[EXTRACTED TEXT]

## begin

4 looks like an inside mic. 8 ball gauges, like telescopic but for smaller holes. 12 maybe a magnetic tray? 14 is a center finder as part of your combination square set. The block is maybe for setting tool height. Guessing you have a tool height gauge somewhere that sits on that block.


----------



## Steve-F (May 8, 2021)

Screaming good deal  !!!!!!!


----------



## Rich Henderson (May 8, 2021)

BladesIIB said:


> 4 looks like an inside mic. 8 ball gauges, like telescopic but for smaller holes. 12 maybe a magnetic tray? 14 is a center finder as part of your combination square set. The block is maybe for setting tool height. Guessing you have a tool height gauge somewhere that sits on that block.


Ah, #4 then is just an inside mic for really big IDs?


----------



## BladesIIB (May 8, 2021)

Rich Henderson said:


> Ah, #4 then is just an inside mic for really big IDs?


Looks adjustable like each spacer is ½” and it unscrews maybe. Little different adjustment style but assume there is a way to vary the length for a variety of bore sizes.

## end

[DATASET SECTION]
## begin

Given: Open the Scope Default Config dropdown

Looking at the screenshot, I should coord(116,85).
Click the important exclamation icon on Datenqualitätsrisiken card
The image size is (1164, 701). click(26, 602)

## end

[TASKS AND EXERCISES]
(1) Can you rewrite everything in the machinist tool thread from "## BladesIIB (May" down to "of bore sizes.", with "spacer" swapped for "segment"?
(2) How would the thread about identifying the machinist tools go on if you picked it up from where it stops?
Nothing in the lines is needed here.

[EXPECTED ANSWERS]
(1)
## BladesIIB (May 8, 2021)

Rich Henderson said:


> Ah, #4 then is just an inside mic for really big IDs?


Looks adjustable like each segment is ½” and it unscrews maybe. Little different adjustment style but assume there is a way to vary the length for a variety of bore sizes.

(2)
----------



## benmychree (May 8, 2021)

That block on the ways could be used to mount a magnetic indicator base.  Adjustable parallels are used for several things, They can be used to gage machined slots in conjunction with a micrometer or set with a mike and used as a gage between a carriage stop and the carriage, and many other uses, a handy tool.  The second indicator is a button back indicator


----------



## mikey (May 8, 2021)

Rich Henderson said:


> Thanks for the welcome mikey, and honored to have you respond so quickly to my first ever post. You are a bit of a legend on this forum as far as I can tell. I will heed your advice of not splitting up this tooling unless I've really given it a hard think. And yes, I think the previous owner would classify much more accurately as a discerning machinist and not a hoarder.  I'm really floored by the attention to cleanliness, organization and maintenance I can observe on these tools.



Hardly a legend; more like a PITA that the guys tolerate.

While we all vicariously celebrate your good fortune, my mind went to the guy who sold his tools to you. It is clear he cared for his machine and tools and took pride in them. That he reached a point where he had to let them go is a sadness to me and I wish him well on what is left of his journey.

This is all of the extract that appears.